The Confiting Fat. You can buy rendered duck fat, but it's best to make it at home. Commercially available fat is rendered at too high a temperature, and it effects texture and taste. To render your own, take about 4 kg duck skin, or 2 kg cavity fat; chop into a rough dice and place in a deep heavy ovenproof vessel (I use my Staub or Le Creuset) with about ½ cup of water. Set oven to 110C/225F/Gas Mark ¼; place in oven. It may be ready in 2 hours, or may take longer to fully render. Allow to cool enough to handle safely; strain. If using duck skin, reserve solids to crisp for another use.

This should yield about 7 cups of rendered duck fat, but it depends on the water content of the skin. I believe it will make enough, but it depends on the shape of pot you use to make the confit. I always think too much is better—so many uses, plus it freezes well.

Salting and Curing. For 6 whole duck legs use 16 generous tablespoons coarse sea salt alone, or with the addition of any or all of the following: 3 tablespoons peppercorns, crushed; 2 bay leaves, crumbled; 2 tablespoons juniper berries, crushed; 4 sprigs fresh (or 1 tsp dried) thyme; 2 small sprigs fresh rosemary, leaves chopped (or one healthy pinch dried and crumbled); and 2 cloves of garlic, crushed and chopped. I go through periods of using lots of herbs, to periods of using only austere bay, juniper, thyme, pepper to periods of finding salt alone the best thing. Rub salt or salt mix into duck pieces. Cover and chill. Commonly it's said that it should be allowed to cure refrigerated from 8 to 24 hours. I don't disagree, but I do note that there's a significant difference between 8 and 24 in terms of the saltiness of the final confit. And so if I intend to serve a whole leg per person, I allow only 8 hours of curing, while if it's for smaller pieces in a bigger context (such as for cassoulet), I let it go for longer. But usually I keep to 8 hours or so—it's sufficient yet doesn't overwhelm.

After curing time, rinse salt off under cold water, and pat duck pieces dry.
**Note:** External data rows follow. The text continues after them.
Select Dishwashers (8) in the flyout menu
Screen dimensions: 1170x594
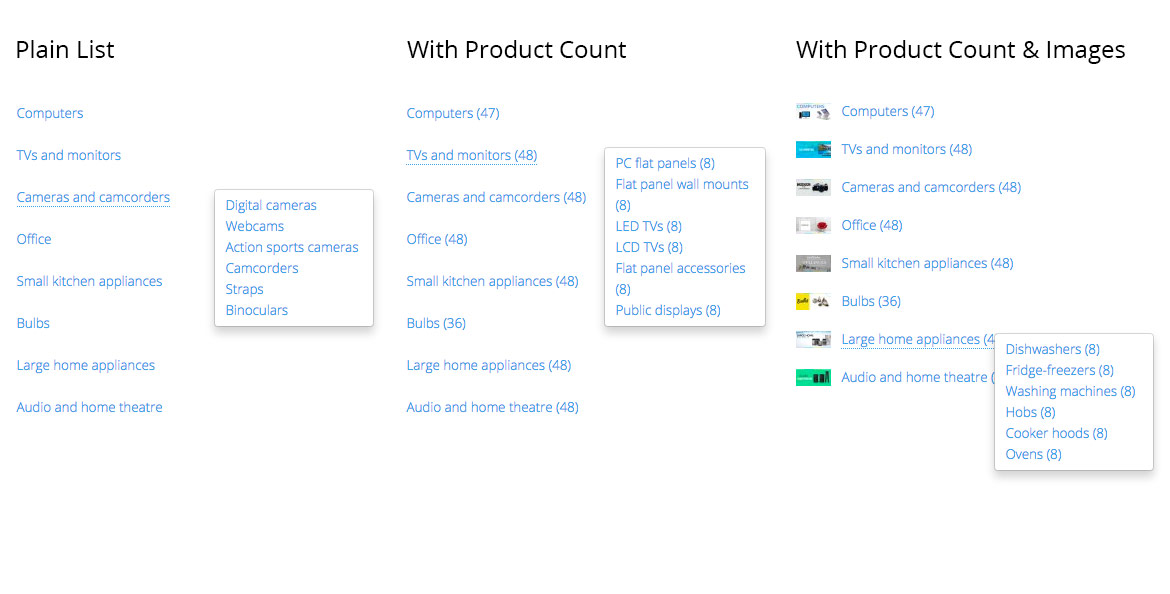point(1052,349)
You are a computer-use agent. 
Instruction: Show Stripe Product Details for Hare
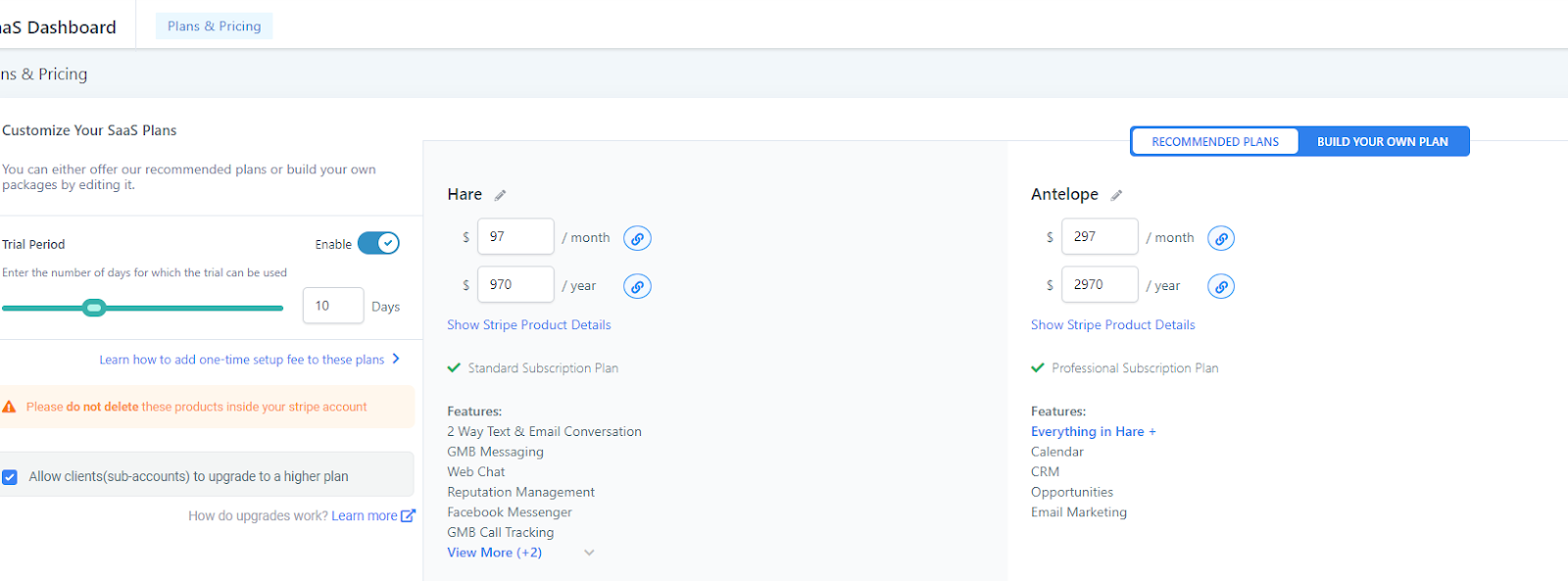click(528, 325)
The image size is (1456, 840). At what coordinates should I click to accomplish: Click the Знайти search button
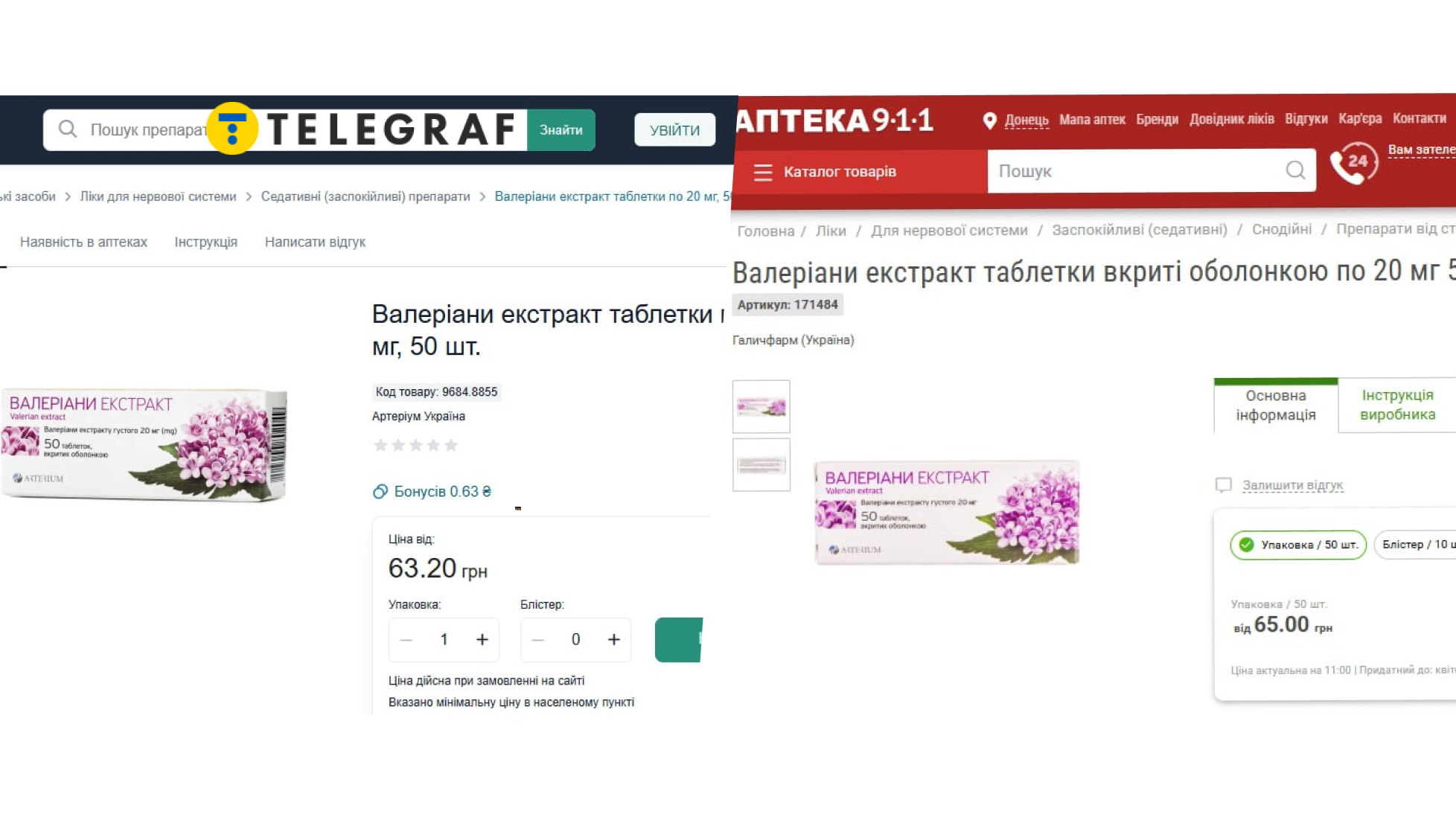[x=561, y=129]
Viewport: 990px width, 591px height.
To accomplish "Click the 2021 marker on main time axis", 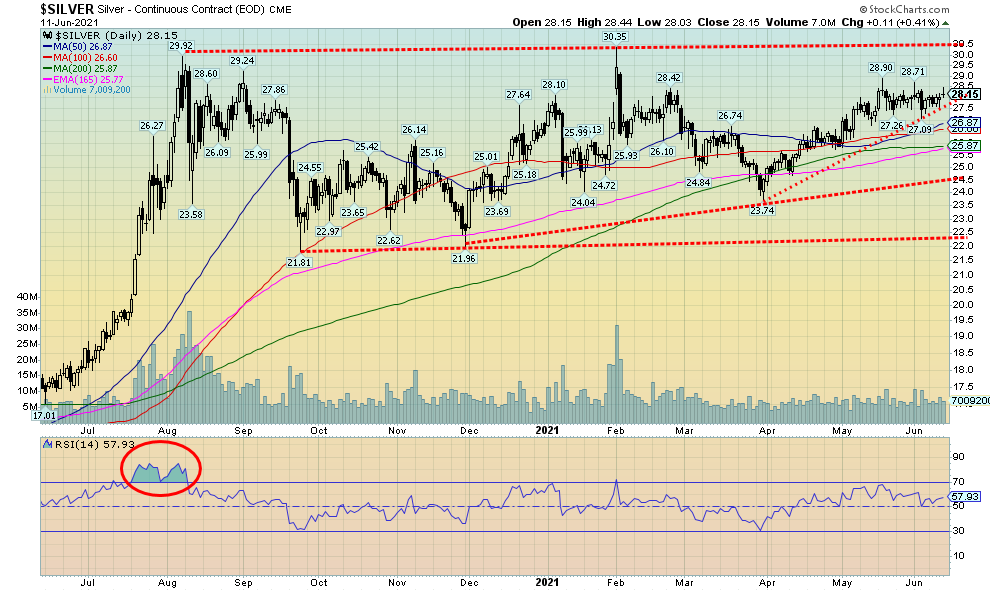I will coord(546,430).
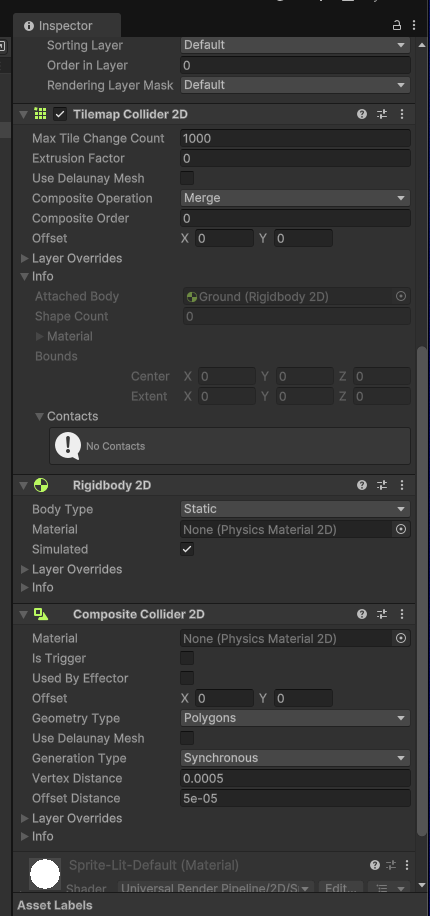Click the Vertex Distance input field
The image size is (430, 916).
tap(295, 778)
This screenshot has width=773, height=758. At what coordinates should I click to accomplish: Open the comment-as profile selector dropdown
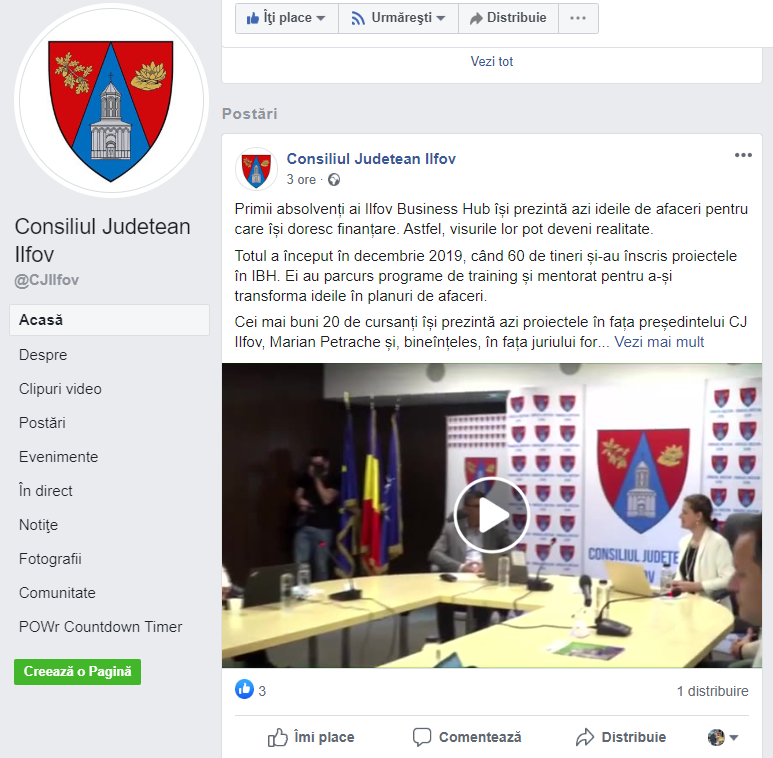[x=723, y=737]
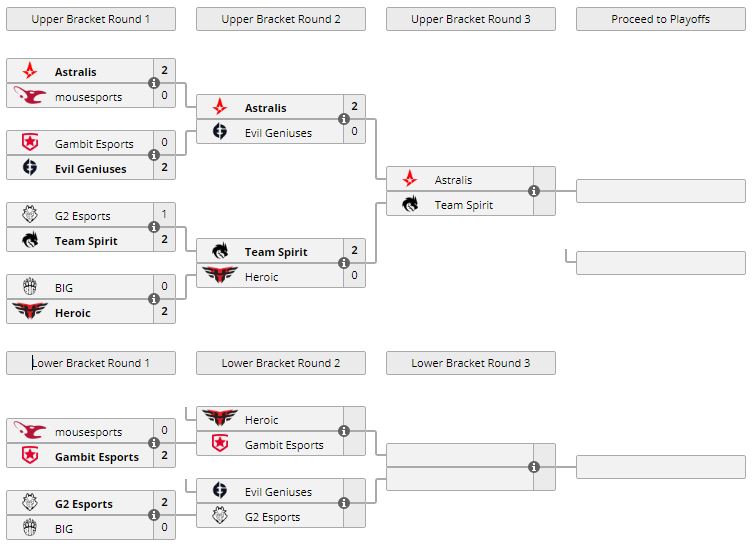This screenshot has height=548, width=752.
Task: Click the Heroic logo in Lower Bracket Round 2
Action: 220,419
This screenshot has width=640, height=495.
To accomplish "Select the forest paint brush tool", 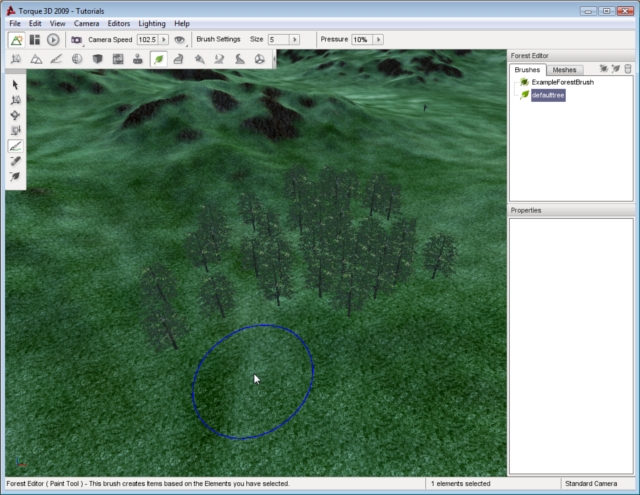I will [16, 146].
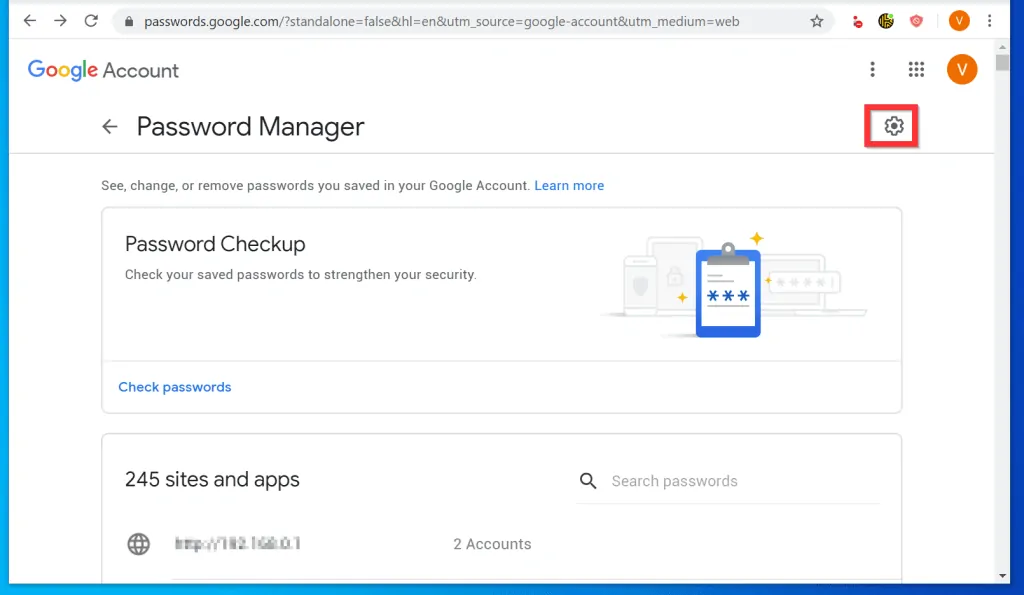Go back using browser back button

click(30, 21)
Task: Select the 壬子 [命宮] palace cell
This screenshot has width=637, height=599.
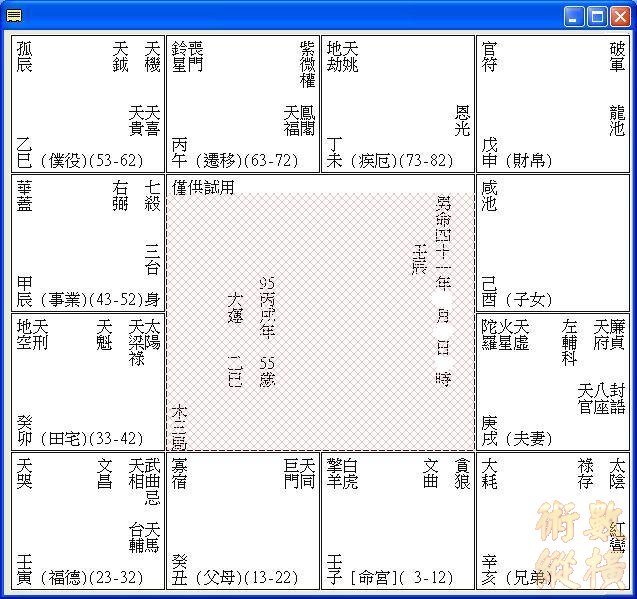Action: point(397,520)
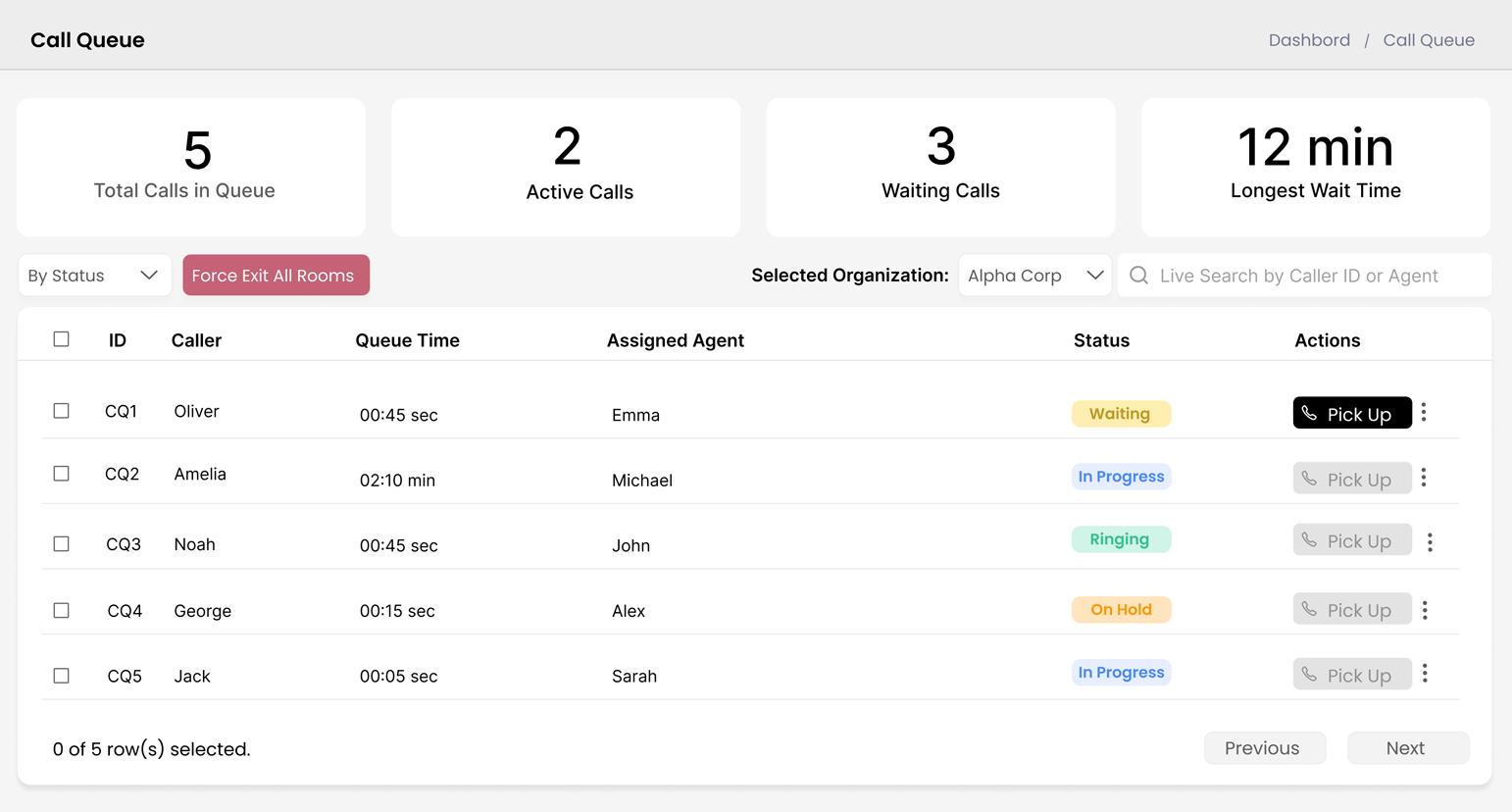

Confiting. Allow rendered duck fat to come to room temperature. Pour into a very heavy enamelled pot or heavy ovenproof crock. Slip duck pieces into it, making sure all pieces are submerged in fat. At this point you may add some whole garlic cloves or a head of garlic with the top sliced off and/or 1 or 2 cloves (as in clous de girofle, not garlic) Cook over a low flame/in slow cooker/in very low oven until fat reaches 90C/195F (it should take nearly an hour to reach temperature), and allow to cook for another 1 ½ or 2 hours, monitoring temperature periodically. It is ready when meat seems tender at the bone.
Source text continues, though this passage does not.